WHAT TO DO: Starting at the line that contains "Click the Reload page icon", please transcribe every line through the end of the entries, exactly and with no pictures.

DATA IN THIS EXERCISE:
------------------------

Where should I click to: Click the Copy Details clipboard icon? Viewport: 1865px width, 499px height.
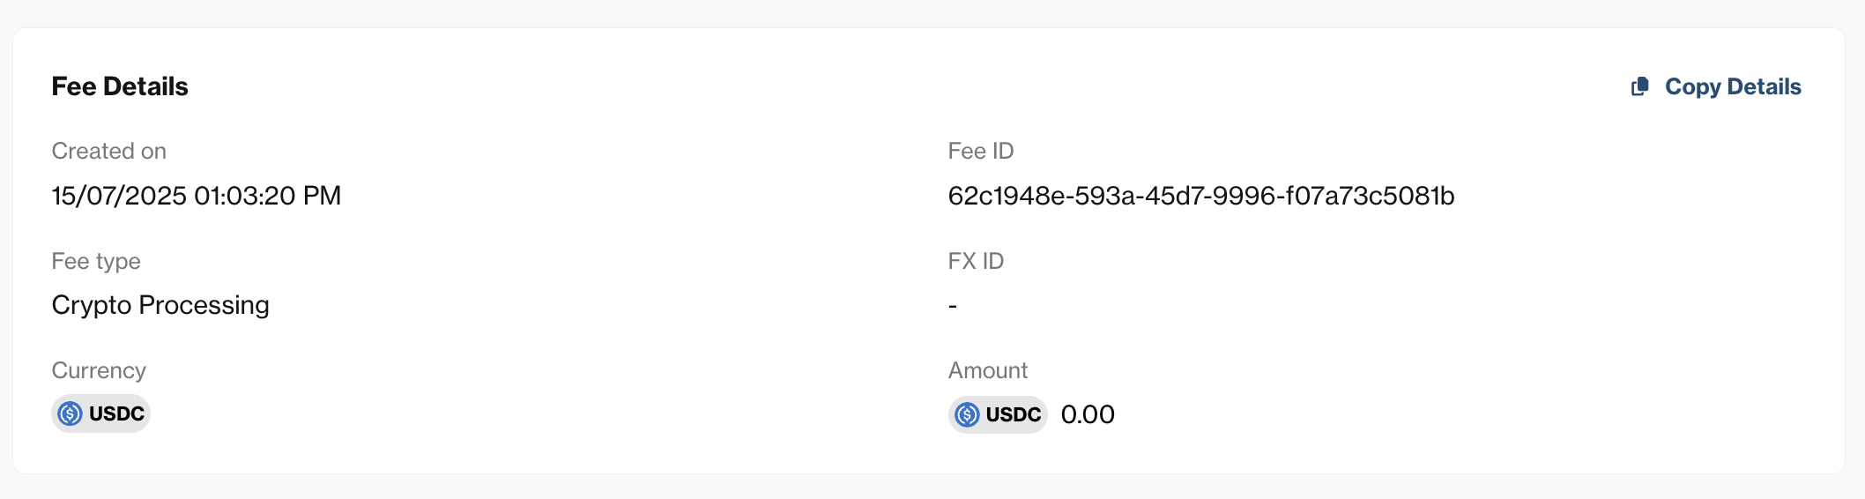click(1640, 86)
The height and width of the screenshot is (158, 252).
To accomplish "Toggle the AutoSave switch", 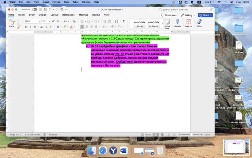I will (35, 9).
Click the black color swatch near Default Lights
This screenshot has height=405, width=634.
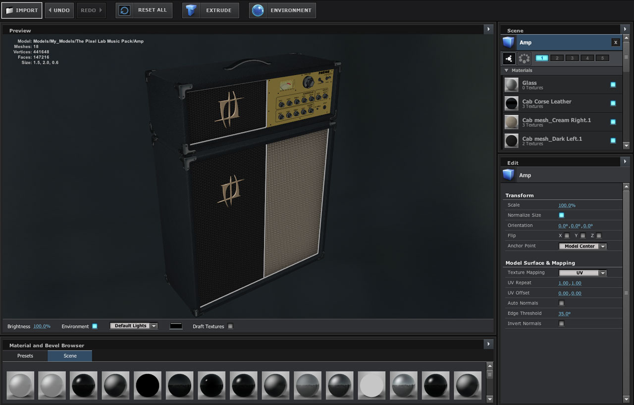tap(176, 325)
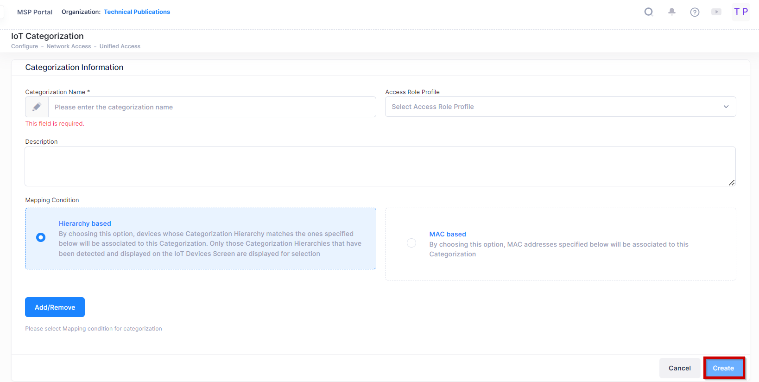Go to Configure in the breadcrumb
Image resolution: width=759 pixels, height=382 pixels.
tap(25, 46)
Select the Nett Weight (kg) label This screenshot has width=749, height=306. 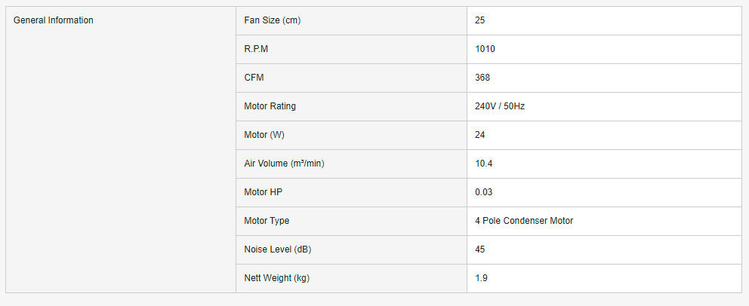[277, 278]
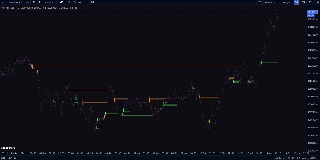320x160 pixels.
Task: Open the object tree list icon
Action: pos(259,2)
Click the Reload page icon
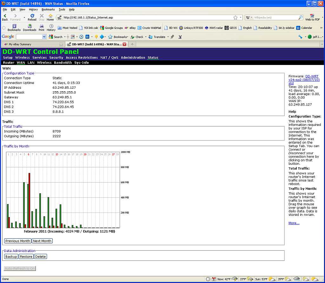Viewport: 325px width, 283px height. [x=32, y=16]
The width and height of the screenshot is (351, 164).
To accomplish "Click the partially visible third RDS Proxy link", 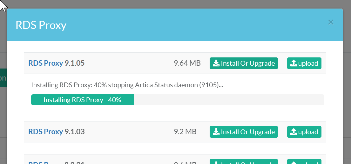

------------------------

WRITTEN ANSWER:
Click the Reload page icon
Viewport: 325px width, 283px height. [x=32, y=16]
The width and height of the screenshot is (351, 164).
To accomplish "Click the partially visible third RDS Proxy link", 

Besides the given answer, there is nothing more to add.